Click on the photo at the top of the post to see a larger view of the December spread. There you can see the boxes at the top, and also all the international holidays listed.

As if the excellent monthly layout weren't enough for this great little calendar, it's also packed with other features.

There is an annual planner for an overview of your entire year: A very useful and detailed World Time Zones map:


Detailed maps of the US (not shown) and Canada (shown below), and a chart of average monthly minimum and maximum temperatures for lots of cities worldwide (great for helping you pack accordingly):There is an overview calendar for next year, and a couple of pages for notes:
The Visoplan uses the luxurious 90g acid-free Clairefontaine paper, and is printed with gray and teal inks which are very pleasant to look at. There is a lot of attention to detail and a high level of aesthetics in this little planner!

At first I tried putting it inside the front cover of my Minister, but it slid around when opening and closing the book. So I realized it would stay put better inside the back cover. I placed it under my address book insert, and taped the back cover of the Visoplan to the edge of the back cover of my address book, so that it stays firmly in place. It's so slim it's hardly noticeable in my Minister:

The Visoplan opens horizontally:
I would prefer if it opened vertically, but it's not a dealbreaker for me. It's worth turning my book because the monthly format is so nice. I know the format would have to be different with a vertically-opening book.

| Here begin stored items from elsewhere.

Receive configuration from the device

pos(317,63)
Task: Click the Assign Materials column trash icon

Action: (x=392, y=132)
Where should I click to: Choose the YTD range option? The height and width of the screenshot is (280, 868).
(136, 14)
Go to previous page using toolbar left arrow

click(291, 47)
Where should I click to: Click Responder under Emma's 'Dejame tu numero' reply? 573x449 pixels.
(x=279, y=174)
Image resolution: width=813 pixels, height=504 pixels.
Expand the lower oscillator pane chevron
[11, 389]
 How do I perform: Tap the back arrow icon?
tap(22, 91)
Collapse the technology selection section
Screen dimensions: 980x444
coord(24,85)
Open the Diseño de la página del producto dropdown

I am really happy with this setup. Of course I would prefer having the monthly calendars already in my Minister, or a Minister-sized monthly insert, but the Visoplan is the next best option.

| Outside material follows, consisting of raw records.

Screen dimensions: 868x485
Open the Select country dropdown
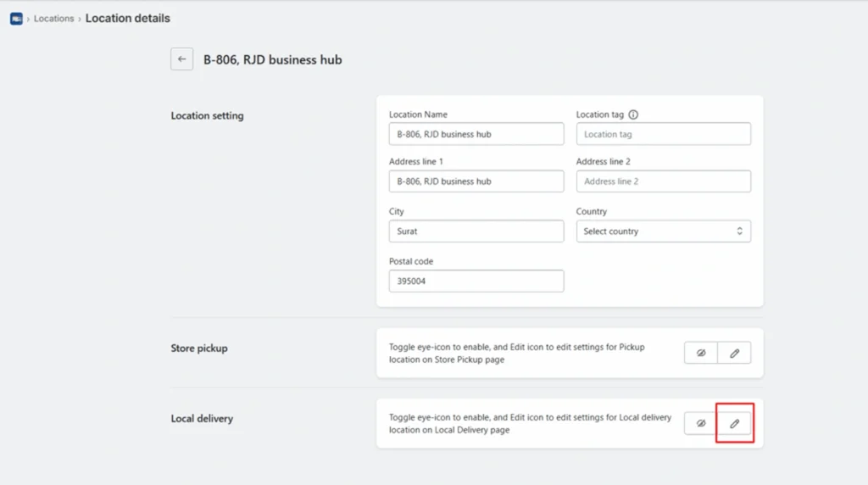pyautogui.click(x=653, y=231)
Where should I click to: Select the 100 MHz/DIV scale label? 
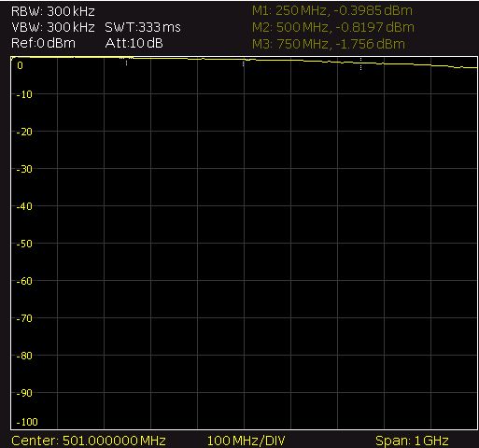pos(246,441)
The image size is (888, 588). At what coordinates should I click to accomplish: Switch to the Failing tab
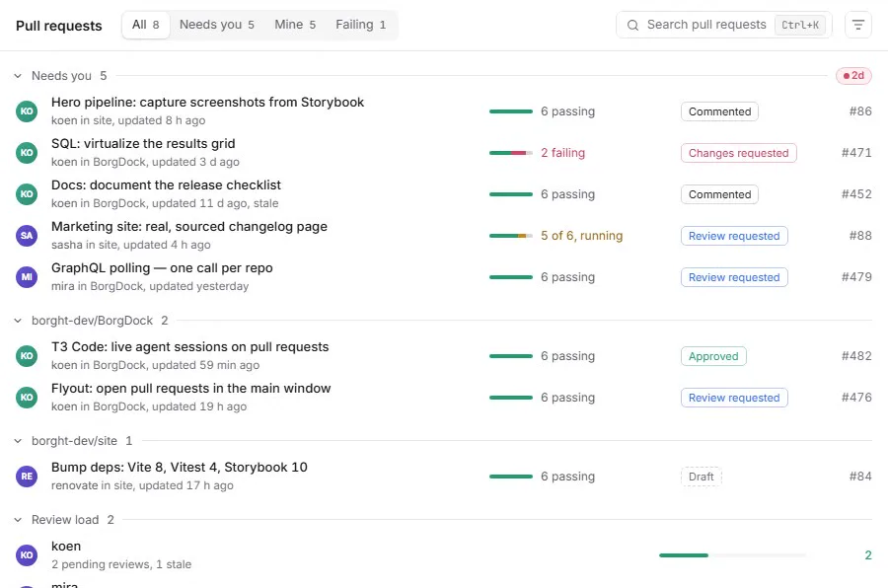(361, 25)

I bought the Visoplan refill (without the cover) on www.TheDailyPlanner.com for 3 bucks. You can also get the Visoplan with a variety of colors and styles of covers.

The Visoplan monthly planner is a great option for someone who needs a comprehensive pocket-sized monthly calendar to go everywhere with them, or to use (as I did) as an insert in your weekly or daily planner. It's an excellent planner at a great price!

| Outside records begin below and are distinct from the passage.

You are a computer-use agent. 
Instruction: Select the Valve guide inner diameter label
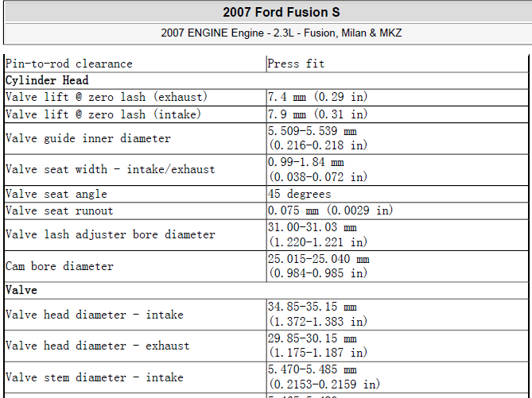(88, 138)
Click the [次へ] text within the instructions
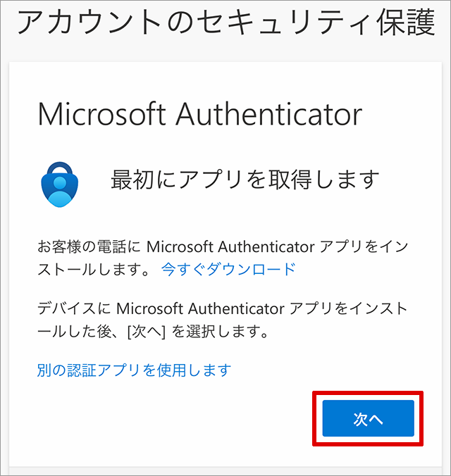451x476 pixels. pyautogui.click(x=147, y=332)
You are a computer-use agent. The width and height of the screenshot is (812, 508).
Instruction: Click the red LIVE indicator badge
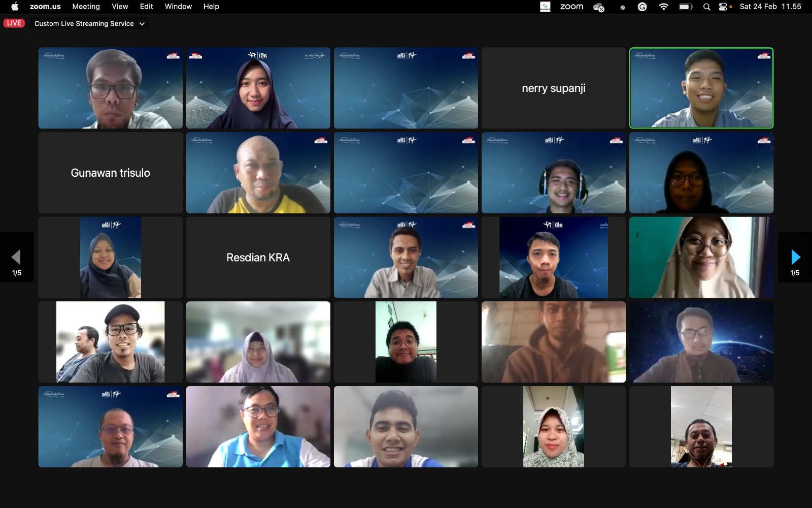pyautogui.click(x=14, y=23)
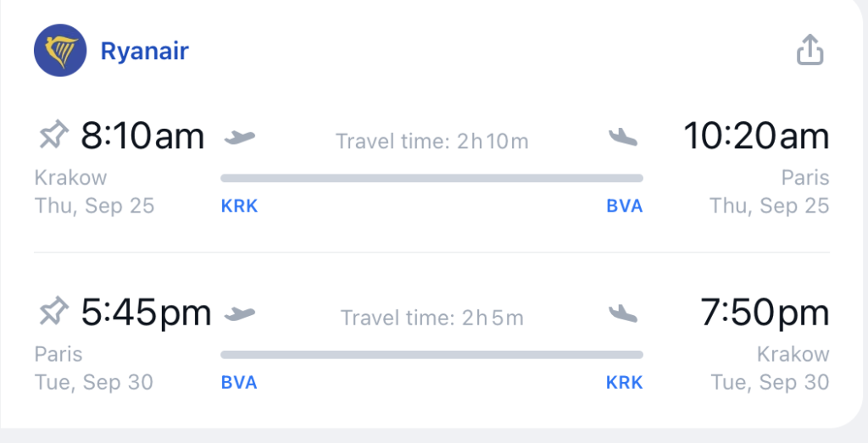Screen dimensions: 868x443
Task: Click the landing plane icon for outbound flight
Action: tap(623, 136)
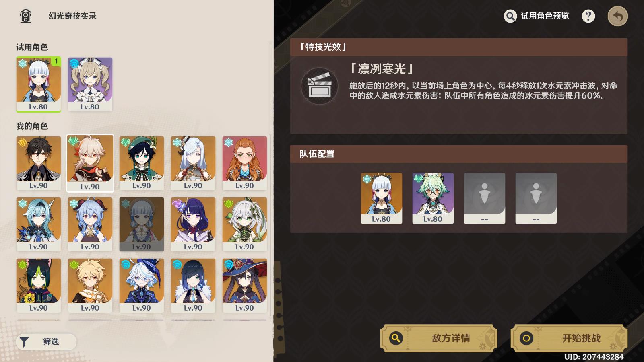
Task: Click the magnifier icon on 敌方详情
Action: tap(396, 338)
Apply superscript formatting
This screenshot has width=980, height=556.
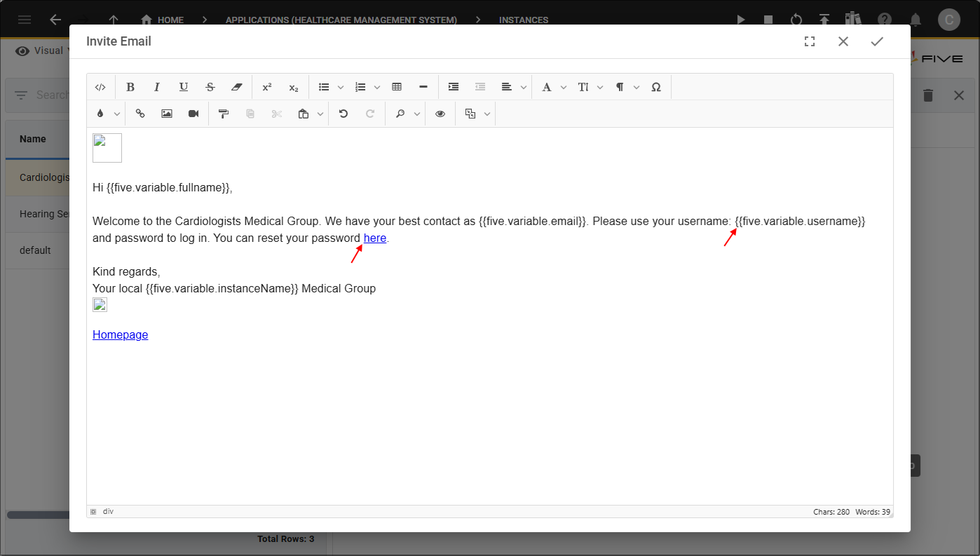click(x=266, y=86)
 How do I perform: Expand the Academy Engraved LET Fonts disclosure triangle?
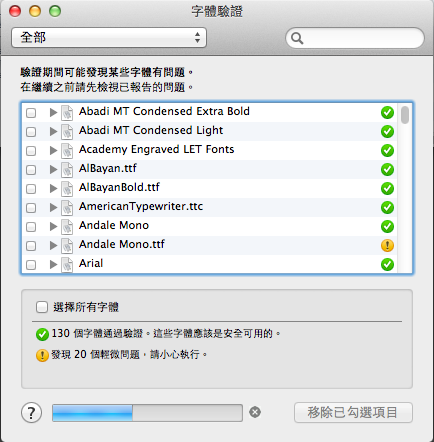pyautogui.click(x=53, y=150)
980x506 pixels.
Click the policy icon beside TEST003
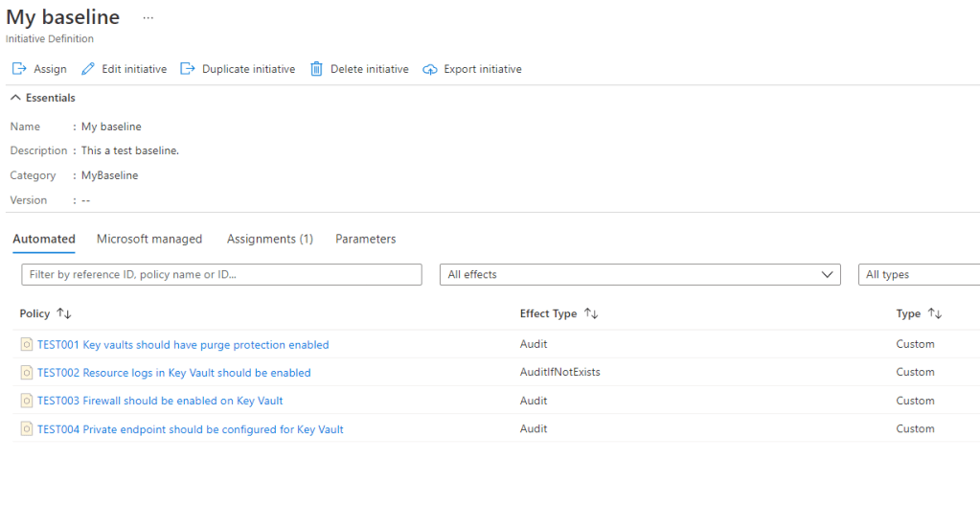point(27,401)
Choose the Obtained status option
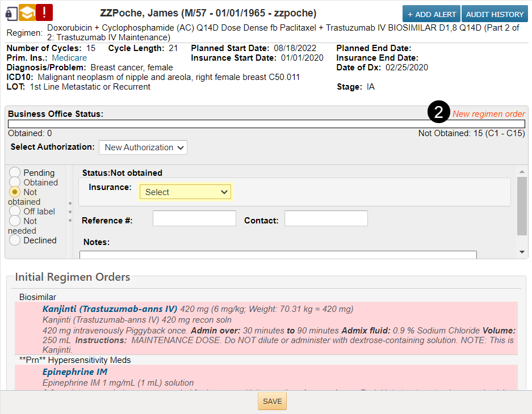 pyautogui.click(x=15, y=183)
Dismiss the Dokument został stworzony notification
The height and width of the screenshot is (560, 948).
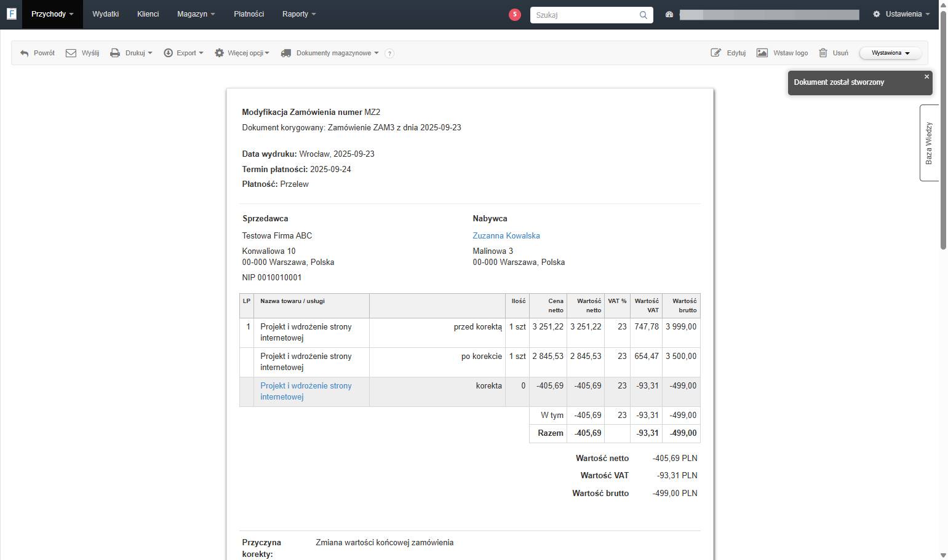pyautogui.click(x=926, y=77)
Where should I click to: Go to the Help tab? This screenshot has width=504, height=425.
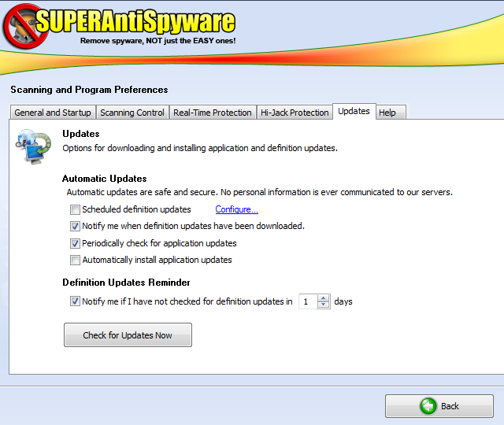pyautogui.click(x=387, y=113)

Tuesday, February 23, 2010

Exaclair 2011 Catalogue!

Exaclair week on Plannerisms continues with a look at their 2011 catalog!! They have a lot of new products coming out that I am excited about including new planner formats, new cover colors and styles, and new notebooks!

Karen at Exaclair sent me the link to the 2011 catalogs, which I've had a lot of fun looking through. Here is the link, which you can click on to open the catalog in a separate window:

http://exaclairretailers.com/gallery/content/flashcatalogs.php

There are two catalogs: the top one has the Quo Vadis and Exacompta planners for 2011, and the bottom catalog contains their other products such as Clairefontaine and Rhodia notebooks, J.Herbin inks, Decopatch, and tons of other great stuff. I won't go through them page by page (although that would be fun!) but I will point out new products that I'm especially excited about.

There is one entirely new planner: the desk-sized Note 27 weekly planner. It has the week on the left page (with equal sized spaces for each day, even Saturday AND Sunday, bravo Quo Vadis!) and the right page is lined for notes. This planner is very large: the page size is 8 1/4 x 10 1/2, making each page almost the size of a US standard piece of paper. While that won't be a problem for anyone who will leave this planner on a desk or carry it in a briefcase or bookbag, it's too large to go into a purse/ handbag (unless you carry a really large one).

The Daily Pocket planner has a new format in 2011 that, in my option, is a huge improvement over the format from previous years. I used the Daily Pocket in 2009 and 2001, and loved the portable size (and especially the monthly calendars in the 2009 edition) but felt the daily format was too cluttered at the top of the page. For 2011 the daily format has an elegant, uncluttered look with the day and date at the very top of the page (like the Journal 21 format) and a large space just under that for the day's Priority. Below that the page is lined with times from 8 am to 9 pm, with a few lines after that for extended evening hours or notes. In the bottom right there is a calendar of the month with the current week highlighted. I'm thrilled they have kept the ivory paper that I like so much, and also the monthly calendars that make this planner exceptionally useful. I will definitely be getting a Daily Pocket for 2011!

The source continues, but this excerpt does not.